Bee, I cannot find the quote using the links you provided. Could you give a more exact pointer please?
I would like to read the quote in context so that I can decide for myself if he is talking about the popular string theory books of Brian Greene. In that case I totally agree with the quote :-)
"I am ... rather skeptical about "popular" science in general"
And Bee, don't you think this is a bit of an arrogant statement? What am I to think about that (without context) being one of the "populace" myself? I try to keep up with science by reading those "popular" science books. How should I do it otherwise? I feel a bit insulted by such a flat-out remark.
Don't be insulted: learn enough science so you can read the real stuff, at least in one field! Then you'll see why Sabine is skeptical (if you don't already).
I think that the problem is not the term "popular". I became interested in science by reading Asimov and Sagan. They offered a high level of science "popularization", but unfortunately such a thing no longer exists, in my opinion. I'm extremely skeptical too. In any case, I agree with John Baez: the best thing to do is to begin learning the material, from textbooks or other means. Not everyone is able to do that, tough, for many reasons.
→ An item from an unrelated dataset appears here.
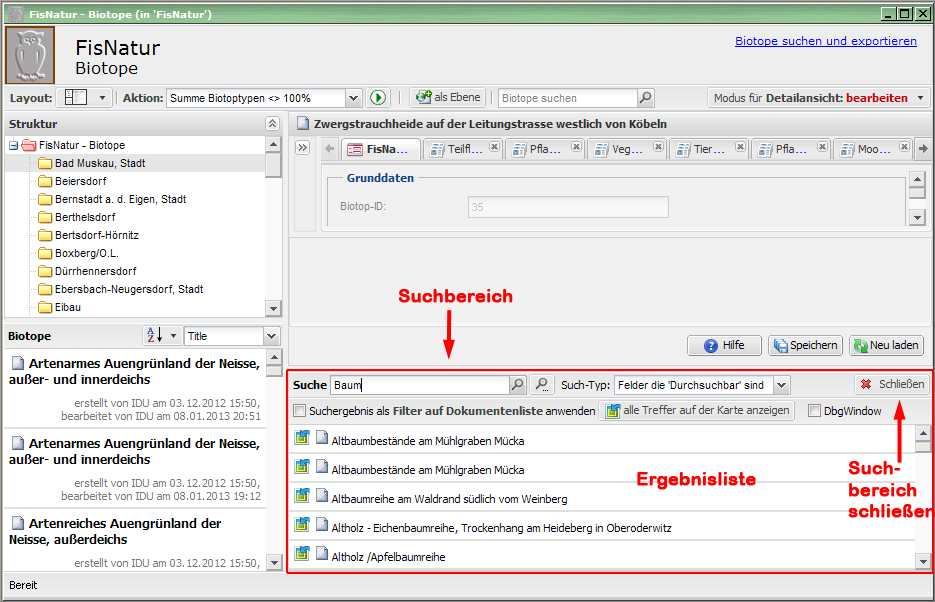935x602 pixels.
Task: Switch to the Tier... tab
Action: click(x=708, y=149)
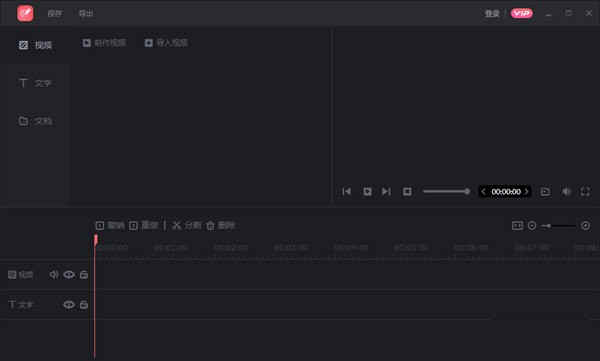Step timecode back with left chevron

tap(483, 191)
I think the problem is that there is a gap in what is available. There are loads of "popular" books on a level "for everybody" and then there's textbooks. I would sometimes really appreciate if there were semi-popular books in between. I usually don't want to buy an (expensive) textbook that might take me months to read in a field that I don't actually intend to work on. But I still would usually like to see more details than what the popular science account has to offer. Like, you know, maybe on the level of a colloquium rather than a public lecture. Show me the figures and some equations, but spare me all the details that you'd put into a review article. Best,
Certainty and uncertainty until you actually see it applied to life it becomes a localize issue while remembering you see the larger perspective:)
We assume the landscape is covered by fog so we can’t see where the real peak is, we can only feel around and detect slopes and local maxima.Lee Smolin
Even now with the hope that all science is beyond the literature it helps to recognize that current technology changes the way things assumed by text book, lead the way in terms of understanding.
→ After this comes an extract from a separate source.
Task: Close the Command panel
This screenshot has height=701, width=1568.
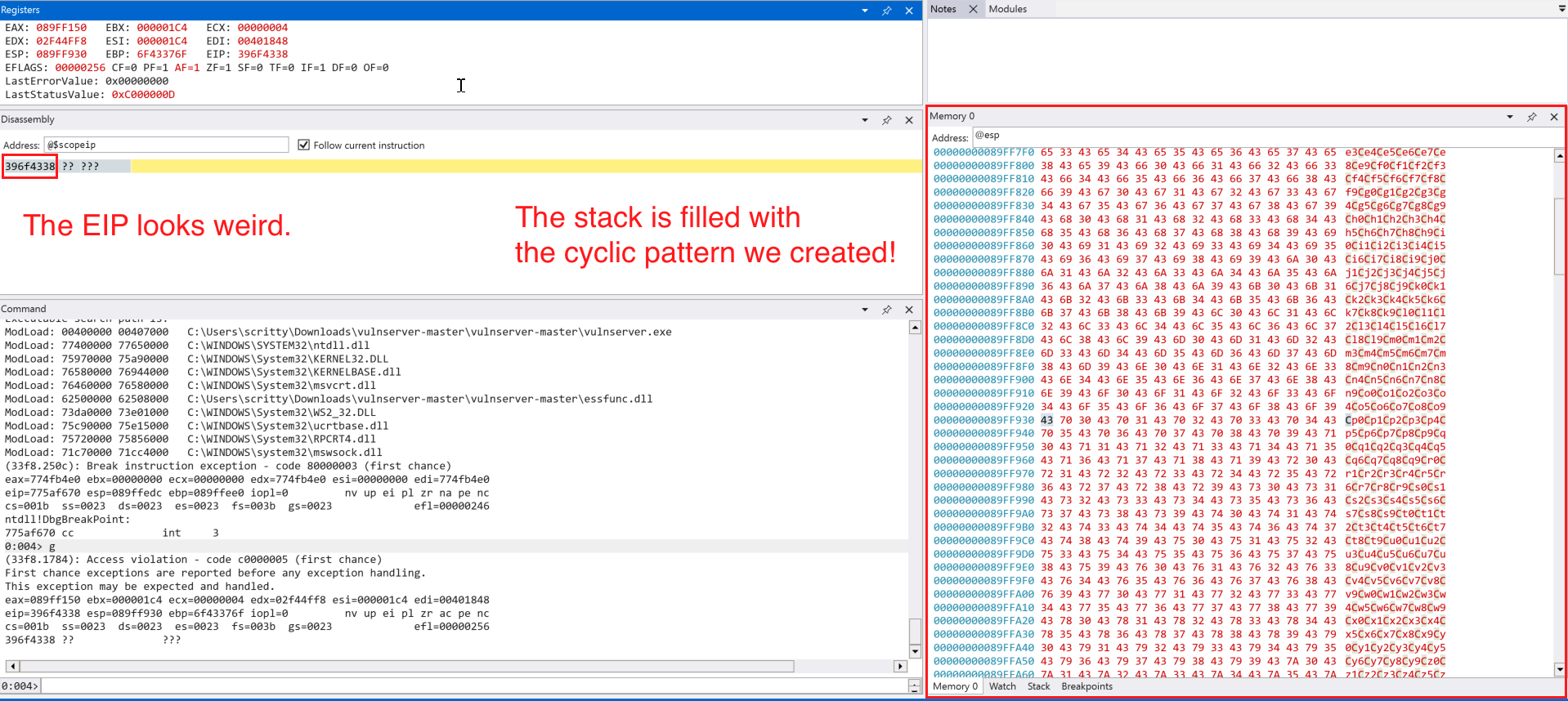Action: [x=909, y=310]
So this is a recognition of the "ole work horse" in current science acknowledgement beyond the affairs seen by written literature alone.
In a sense the applicable feature of ones feeling as portrayed by Bee as to levels of expertise, one applies to the video dialogue and our use of the technology to forward the public coherency to beyond the dramas portrayed on television.
So you've changed the parameters of thinking here to include a wider perspective of the issue beyond the subject of this blog entry.
So one would encourage the institutions of learning to move forward with PI's example of archives of discussions on specific subjects to help with this effort.
"I became interested in science by reading Asimov and Sagan."
Same here. I even met Asimov once.
"unfortunately such a thing no longer exists"
There are some good new popular science books. Bob Kirshner's The Extravagant Universe is excellent. Most things by John D. Barrow are quite good. Simon Singh isn't too bad either.
Note: There are also many bad popular science books, of course.
@Bee: Would you say that Penrose's book "A Road to Reality" fits into the "semi-popular" gap? Or even Einstein's biography "Subtle Is the Lord" by Abraham Pais?
"Would you say that Penrose's book "A Road to Reality" fits into the "semi-popular" gap? Or even Einstein's biography "Subtle Is the Lord" by Abraham Pais?"
Definitely not the Penrose book. There is certainly a need for books between the typical popular-science book and the technical monograph. Edward Harrison's Cosmology textbook (which everyone interested in cosmology should read) is a good example; more like it in other fields are needed. Penrose's book is too technical to be called semi-popular. As for Subtle is the Lord, yes, I think that might fit the bill in some sense. However, it is more a mixture of popular and technical stuff, rather than most stuff being semi-popular.
Penrose's book is good at what it does, it's just not semi-popular. In the last several years, Penrose has become known for some rather unorthodox views. However, in the book he is always careful to differentiate what is mainstream and what are his ideas (and, among the former, what is proven and what is still hypothesis, a distinction many don't make). I recommend the book, but the first edition has a huge number of typos. I think there is even a web page which lists those found by readers.
Pais's book is excellent; it's one of the few books I have read twice.
I also recommend, on its own merits, the movie Happy-Go-Lucky (review: http://www.reelviews.net/php_review_template.php?identifier=1366). There is a scene in a bookshop where the titles of several books can be glimpsed. I have read most of them. Yes, Penrose's The Road to Reality is one. Another one I remember was The Map that Changed the World (excellent book) and I believe there were a few by John Barrow. One can't see them all, but at 0:23 and 1:43 one can get a glimpse of the bookshop: http://www.youtube.com/watch?v=WNSdDuwOeu4
As a long term reader of popular science books, I must say I have a problem with those who want to argue that such books are useless and that the only way to understand the physics of today is to learn to "do the math."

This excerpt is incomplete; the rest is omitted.